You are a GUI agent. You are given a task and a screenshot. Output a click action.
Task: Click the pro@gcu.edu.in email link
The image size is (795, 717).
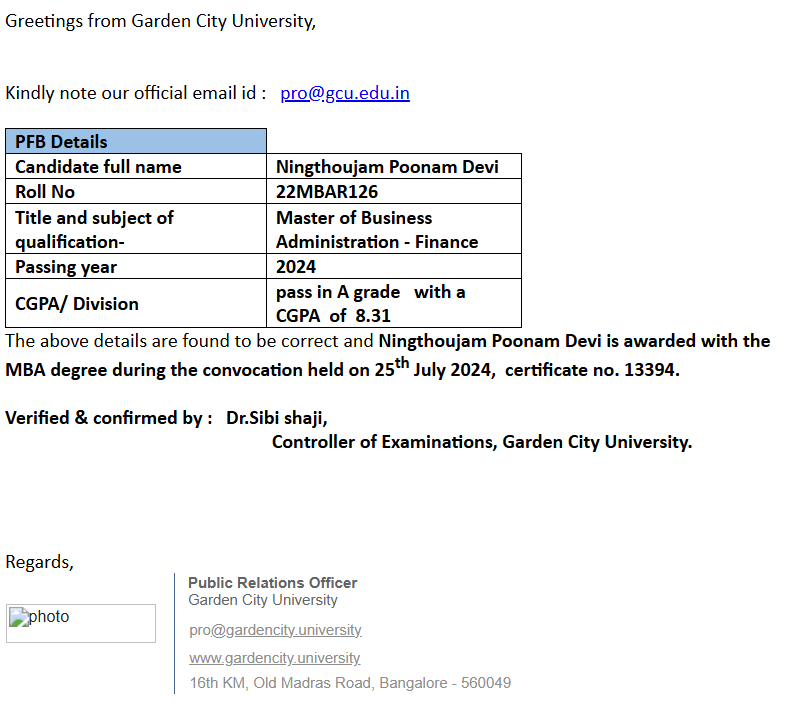(344, 93)
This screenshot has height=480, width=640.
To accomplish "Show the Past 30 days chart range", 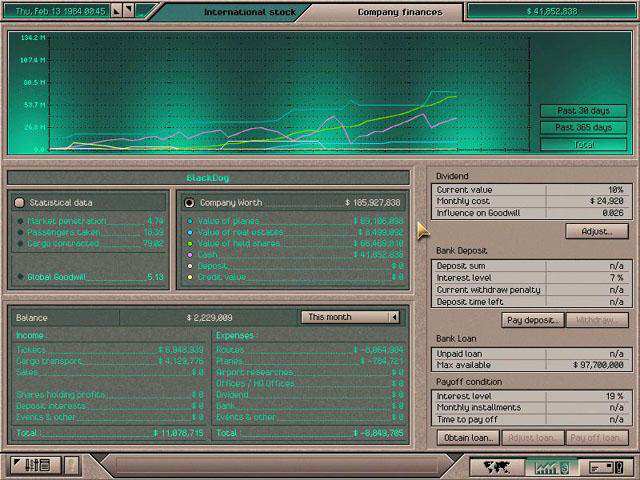I will click(x=583, y=111).
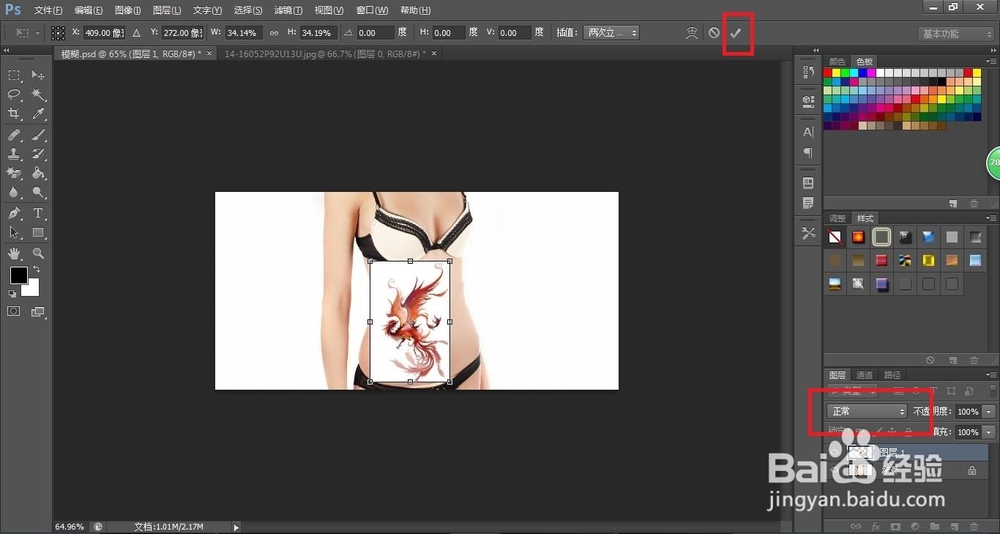1000x534 pixels.
Task: Switch to the 通道 tab in layers panel
Action: [x=865, y=375]
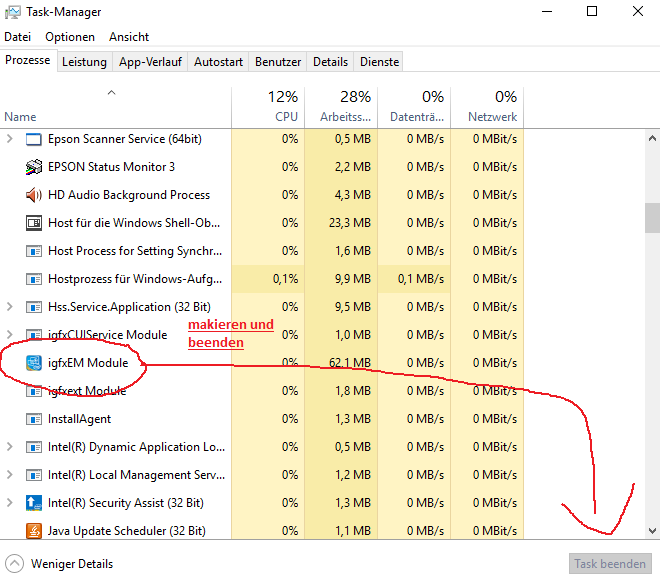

* * *

What lines above hold the word "screenshot"? Pull each one out.

You are a GUI agent. You are given a task and a screenshot. Output a click action.
This screenshot has height=480, width=640.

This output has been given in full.